National road championships round-up part two
A multitude of national road championship races were held over the weekend. Quick-Step Floors dominated on the men’s side and Boels-Dolmans had a winning weekend in the women’s peloton. Both of those squads took home three national road race championships.
Notable elite men national championships
Austria: Lukas Pöstlberger (Bora-Hansgrohe)
Denmark: Michael Mørkøv (Quick-Step Floors)
France: Anthony Roux (Groupama-FDJ)
Germany: Pascal Achermann (Bora-Hansgrohe)
Great Britain: Connor Swift (Madison Genesis)
Ireland: Conor Dunne (Aqua Blue Sport)
Italy: Elia Viviani (Quick-Step Floors)
Latvia: Krists Neilands (Israel Cycling Academy)

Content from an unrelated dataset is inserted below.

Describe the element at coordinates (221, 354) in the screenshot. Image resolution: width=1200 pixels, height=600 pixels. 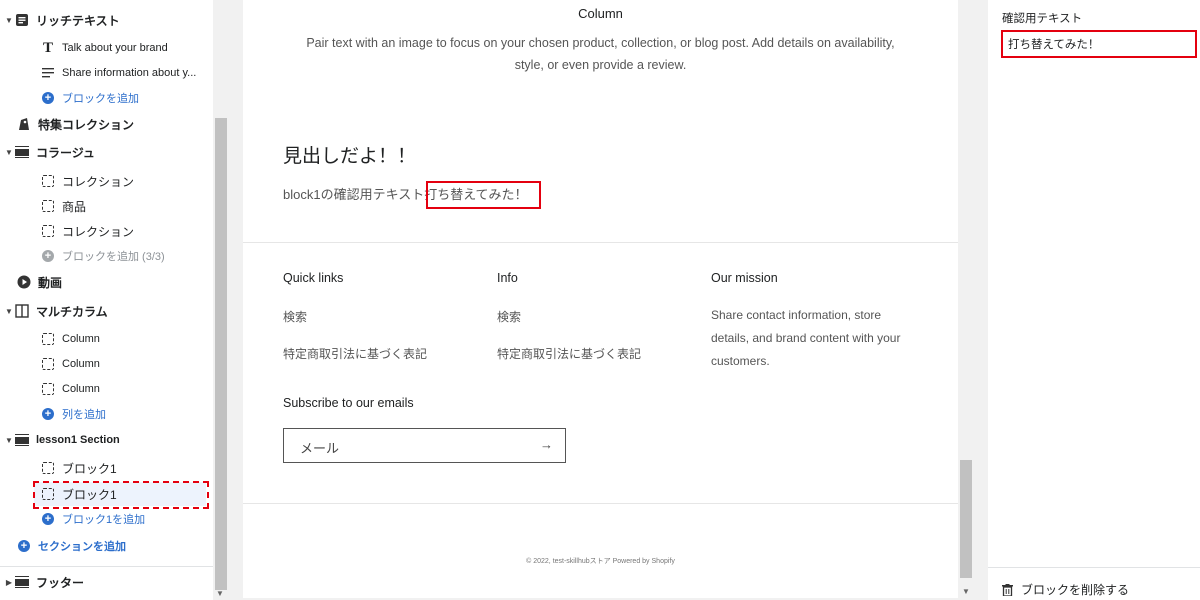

Luxembourg: Bob Jungels (Quick-Step Floors)
Netherlands: Mathieu van der Poel (Corendon-Circus)
Switzerland: Steve Morabito (Groupama-FDJ)
Notable elite women national championships
Austria: Sarah Rijkes (Experza-Footlogix)
Denmark: Amalie Dideriksen (Boels-Dolmans)
France: Aude Biannic (Movistar)
Germany: Liane Lippert (Sunweb)
Great Britain: Jessica Roberts (Team Breeze)
Ireland: Eve McCrystal
Italy: Marta Cavalli (Valcar PBM)
Latvia: Lija Laizane (Aromitalia Vaiano)
Luxembourg: Christine Majerus (Boels-Dolmans)
Netherlands: Chantal Blaak (Boels-Dolmans)
Switzerland: Jolanda Neff
Happy Birthday to …
Tom-Jelte Slagter (29), the Dutchman debuted on the WorldTour circuit in 2012 and has bounced around a few teams since then. He turned pro with Rabobank after riding for the team’s UCI Continental development squad. He captured his first pro victories at the 2013 Tour Down Under where he won the third stage and took home the overall title. Slagter moved to Jonathan Vaughters’ Slipstream Sports program for the 2014 seaon and after a four-year stint there, he signed with Dimension Data for 2018. Slagter will start his third Tour de France on July 7.